A Strange Review: Oblivion

Oblivion-poster-tom-cruise

Or Oblivious, which is what I was through most of this thing. Where to begin? At the beginning? Which one? (Please note: there are intentional spoilers, because I don’t want you, my dear readers, to waste your hard-earned money on a film so frustratingly maudlin, derivative, dull, and pointless that I almost choked on my Sno-Caps and snorted a Milk Dud.)

So Jack Harper (Tom Cruise) is an astro-nought attending a space station high above a decimated Earth. If I’ve got the story straight, there were these Martians who either repossessed the moon for failure to make timely payments or blew up the moon because it was ruining their view of Chicago or some such. Anyway, then the rains came and the seas boiled over and football was no more. Phooey.

But the Martians didn’t stop there. No, they tried to take Earth too, the greedy bastards, but Earth men (namely you and me types) fought them off with nukes (smart), which pretty much devastated what was left of a moonless planet.

The only thing left for the remaining human population to do was leave Earth altogether and head for Titan, the largest of Saturn’s moons, also known for its lovely English breakfasts.

But Jack and his lover/colleague Victoria (Andrea Riseborough) were tasked with what amounted to a mopping-up expedition—fighting off the last of the space aliens, processing dreck into potable water for Titan’s Earth exiles, and collecting the mail to make sure it looked like someone was still home.

Jack and Victoria are due to finish their mission and head to Titan in a mere two weeks, but you know that whenever they give a deadline, something bad’s gonna happen to mess things up good.

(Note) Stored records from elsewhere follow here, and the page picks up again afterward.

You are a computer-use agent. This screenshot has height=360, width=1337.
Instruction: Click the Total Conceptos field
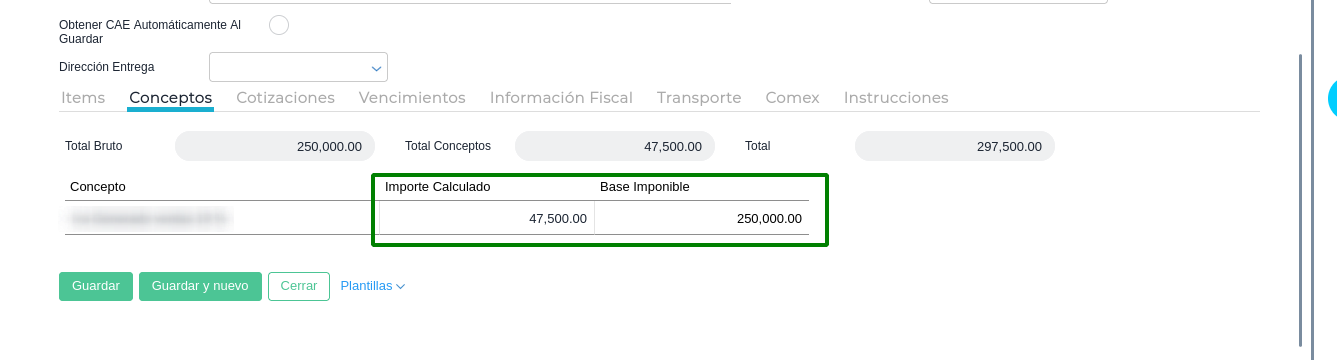(x=615, y=146)
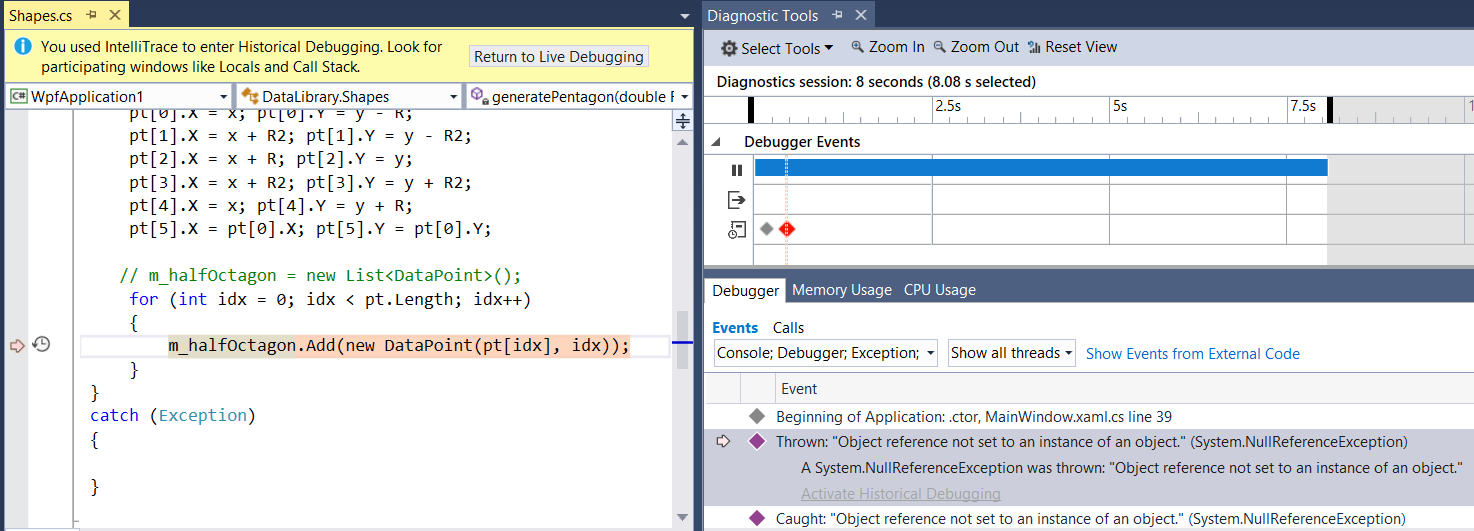Click Return to Live Debugging button
Screen dimensions: 1474x531
tap(559, 57)
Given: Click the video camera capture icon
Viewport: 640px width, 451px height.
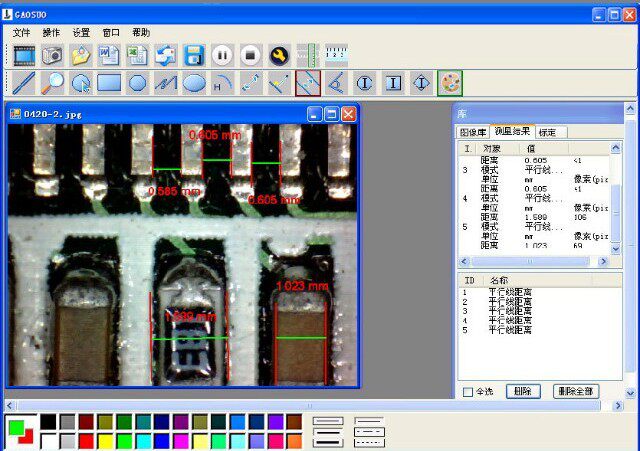Looking at the screenshot, I should click(24, 55).
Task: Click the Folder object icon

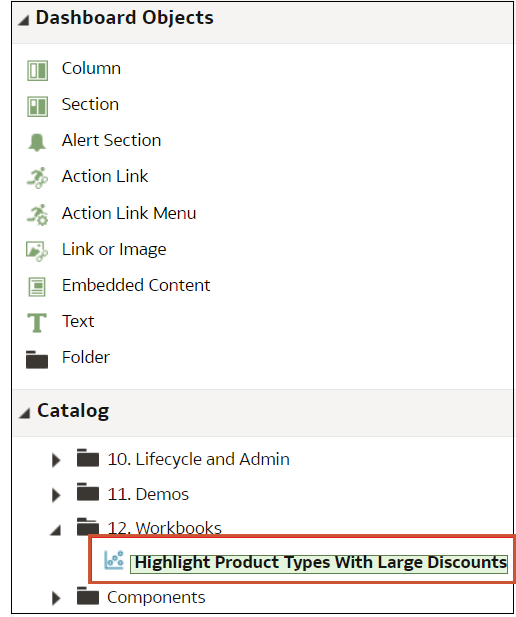Action: (x=37, y=359)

Nevertheless, Victoria hates the mission, refuses to join Jack on any of his sojourns to Earth’s surface, and can’t wait to get the hell out of Denver. Jack, however, has this nagging feeling that Earth is still his home and doesn’t want to leave. He also has these strange dreams and barely retrievable memories of New York City and the Empire State Building and a rendezvous and Cary Grant and Deborah Kerr.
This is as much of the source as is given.